The critiques will be led by artist, arts writer, and instructor Josh Garrick, along with two additional panelists each month. Parker Sketch offered his insights at the first event. After the panel review, all attendees displayed their work and engaged in discussions and peer reviews. Artists of every medium and skill level are encouraged to participate. Each critique will review up to 9 artists, and all artists MUST sign up in advance. Each artist can only sign up for one of the nine slots every three months.
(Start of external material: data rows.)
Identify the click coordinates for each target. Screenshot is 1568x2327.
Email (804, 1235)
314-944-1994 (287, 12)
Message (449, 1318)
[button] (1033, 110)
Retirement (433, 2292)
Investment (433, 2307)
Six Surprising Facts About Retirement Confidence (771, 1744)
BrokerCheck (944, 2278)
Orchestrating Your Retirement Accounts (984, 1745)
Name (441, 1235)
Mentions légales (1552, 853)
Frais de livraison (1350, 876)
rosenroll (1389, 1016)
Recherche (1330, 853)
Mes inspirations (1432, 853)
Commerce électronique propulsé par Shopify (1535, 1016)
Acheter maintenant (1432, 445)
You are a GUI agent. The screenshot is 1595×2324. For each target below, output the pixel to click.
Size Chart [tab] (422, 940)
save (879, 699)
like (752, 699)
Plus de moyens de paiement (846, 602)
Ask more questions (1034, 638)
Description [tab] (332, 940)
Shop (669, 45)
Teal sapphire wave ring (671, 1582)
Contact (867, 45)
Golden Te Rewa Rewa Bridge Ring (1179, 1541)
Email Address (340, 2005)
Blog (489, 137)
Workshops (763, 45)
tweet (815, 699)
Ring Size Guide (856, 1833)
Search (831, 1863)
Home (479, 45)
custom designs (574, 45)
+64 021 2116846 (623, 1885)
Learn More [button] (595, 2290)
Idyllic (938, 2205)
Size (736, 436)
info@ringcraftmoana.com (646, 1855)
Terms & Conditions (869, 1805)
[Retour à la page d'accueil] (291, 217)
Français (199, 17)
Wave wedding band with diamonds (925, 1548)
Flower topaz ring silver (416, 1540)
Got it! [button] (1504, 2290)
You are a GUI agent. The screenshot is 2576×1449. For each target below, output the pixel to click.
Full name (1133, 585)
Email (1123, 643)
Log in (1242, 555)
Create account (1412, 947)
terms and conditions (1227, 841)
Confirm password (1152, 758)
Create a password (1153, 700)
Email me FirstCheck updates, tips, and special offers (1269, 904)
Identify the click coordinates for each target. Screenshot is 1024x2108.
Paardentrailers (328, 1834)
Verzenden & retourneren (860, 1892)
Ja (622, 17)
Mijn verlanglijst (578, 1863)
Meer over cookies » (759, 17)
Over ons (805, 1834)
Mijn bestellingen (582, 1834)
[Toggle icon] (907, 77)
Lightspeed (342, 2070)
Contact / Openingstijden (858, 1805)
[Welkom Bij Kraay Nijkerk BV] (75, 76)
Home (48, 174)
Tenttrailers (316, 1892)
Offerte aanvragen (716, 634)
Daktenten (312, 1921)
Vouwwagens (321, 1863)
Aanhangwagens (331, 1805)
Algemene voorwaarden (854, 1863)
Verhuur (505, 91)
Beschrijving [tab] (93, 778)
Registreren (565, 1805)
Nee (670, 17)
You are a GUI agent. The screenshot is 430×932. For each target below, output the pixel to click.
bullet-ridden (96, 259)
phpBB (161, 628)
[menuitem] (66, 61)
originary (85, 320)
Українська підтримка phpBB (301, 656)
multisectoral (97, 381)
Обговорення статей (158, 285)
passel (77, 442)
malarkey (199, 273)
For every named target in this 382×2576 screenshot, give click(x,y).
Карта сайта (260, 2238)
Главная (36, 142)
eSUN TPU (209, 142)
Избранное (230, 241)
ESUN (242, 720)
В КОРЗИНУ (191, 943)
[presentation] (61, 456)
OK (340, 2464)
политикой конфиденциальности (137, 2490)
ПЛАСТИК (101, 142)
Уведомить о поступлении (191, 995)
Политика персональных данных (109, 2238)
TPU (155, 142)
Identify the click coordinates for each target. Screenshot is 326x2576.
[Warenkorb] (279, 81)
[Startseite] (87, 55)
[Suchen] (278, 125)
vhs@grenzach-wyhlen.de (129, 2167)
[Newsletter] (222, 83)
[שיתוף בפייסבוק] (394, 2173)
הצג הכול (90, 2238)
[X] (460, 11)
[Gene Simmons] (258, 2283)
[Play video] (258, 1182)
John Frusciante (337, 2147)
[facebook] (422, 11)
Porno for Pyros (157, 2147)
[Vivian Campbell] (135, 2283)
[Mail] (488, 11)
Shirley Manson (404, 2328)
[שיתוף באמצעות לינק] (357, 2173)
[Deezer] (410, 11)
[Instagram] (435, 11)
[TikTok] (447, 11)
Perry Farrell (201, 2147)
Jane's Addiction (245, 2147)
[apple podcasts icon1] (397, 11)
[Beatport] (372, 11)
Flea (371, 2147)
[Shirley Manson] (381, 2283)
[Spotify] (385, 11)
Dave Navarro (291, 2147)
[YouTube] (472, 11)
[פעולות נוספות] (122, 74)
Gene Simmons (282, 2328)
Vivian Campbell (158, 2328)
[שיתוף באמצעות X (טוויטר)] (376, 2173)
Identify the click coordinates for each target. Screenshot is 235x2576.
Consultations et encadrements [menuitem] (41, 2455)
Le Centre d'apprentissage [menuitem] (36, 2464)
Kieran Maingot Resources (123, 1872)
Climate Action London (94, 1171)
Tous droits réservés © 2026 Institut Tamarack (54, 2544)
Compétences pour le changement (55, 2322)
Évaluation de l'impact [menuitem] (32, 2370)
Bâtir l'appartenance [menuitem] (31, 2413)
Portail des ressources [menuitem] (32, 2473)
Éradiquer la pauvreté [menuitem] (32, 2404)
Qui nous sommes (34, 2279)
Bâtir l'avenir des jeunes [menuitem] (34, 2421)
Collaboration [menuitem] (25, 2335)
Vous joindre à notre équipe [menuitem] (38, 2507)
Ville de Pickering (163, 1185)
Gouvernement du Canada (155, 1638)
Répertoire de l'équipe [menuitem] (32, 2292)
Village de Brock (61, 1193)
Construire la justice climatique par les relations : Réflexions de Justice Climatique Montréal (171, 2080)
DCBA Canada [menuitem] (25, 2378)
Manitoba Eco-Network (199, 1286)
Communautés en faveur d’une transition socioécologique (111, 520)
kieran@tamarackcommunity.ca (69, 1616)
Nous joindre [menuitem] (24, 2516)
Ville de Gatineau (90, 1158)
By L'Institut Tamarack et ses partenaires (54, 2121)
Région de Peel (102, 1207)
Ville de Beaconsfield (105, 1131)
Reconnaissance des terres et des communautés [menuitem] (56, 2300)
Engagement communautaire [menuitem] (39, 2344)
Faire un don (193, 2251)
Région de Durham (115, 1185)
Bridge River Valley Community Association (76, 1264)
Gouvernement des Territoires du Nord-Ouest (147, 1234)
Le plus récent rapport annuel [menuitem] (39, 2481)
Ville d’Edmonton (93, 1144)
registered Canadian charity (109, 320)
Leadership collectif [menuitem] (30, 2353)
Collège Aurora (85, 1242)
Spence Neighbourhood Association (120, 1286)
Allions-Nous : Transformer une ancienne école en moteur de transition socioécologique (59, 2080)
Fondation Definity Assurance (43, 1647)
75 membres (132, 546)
Garrick, who has spent his career in the arts, discusses the judging and critique of art, “From my years as a teacher at New York City’s School of Visual Arts, it has always been important to me – when ‘judging’ art – to create an environment in which my students and colleagues may expand their abilities, and not to insist on a style, or change an individual’s personal voice,” he says. “Rather, the most important consideration for me, as an aesthetic judge, is to seek out those persons whose work exhibits a unique and personal form of creativity. “Other important considerations include: composition, use of color, technical ability, control of the medium, and use of light and shading. While judgments of aesthetic value may be linked to emotions or cultural conditioning, I’ve found that I have the ability to put those aside and find – when judging – that my initial response to a work is my finest barometer. “Having ‘judged’ well over 1000 student portfolios and Art Festivals throughout the Eastern US, I put aside my personal ‘interpretations,’ and allow the work to ‘sweep over me,’ as I was taught by Silas Rhodes, founder of the School of Visual Arts. Meanings and symbols mean little to me in the judging process. My senses, emotions, and training – or some combination of these – mean much more. “When I participate as a juror, I ‘see’ from an artist’s point-of-view, and from a teacher’s point-of-view, and as a person willing to be public with an honest opinion. Jurors must be willing to voice their opinion … and stand by it, with everyone understanding that it is one man’s opinion – no more and no less. When my considered opinion of a student’s work was negative, I would tell that person, ‘It is one man’s opinion. It is an educated opinion, but it is one opinion.’ If there is a constructive lesson to be learned, that point is worth remembering. “Finally,” Garrick concludes, “it is up to each Artist to maintain his or her own choices and opinions. This is YOUR work, and the most important judgment is how YOU judge your work.”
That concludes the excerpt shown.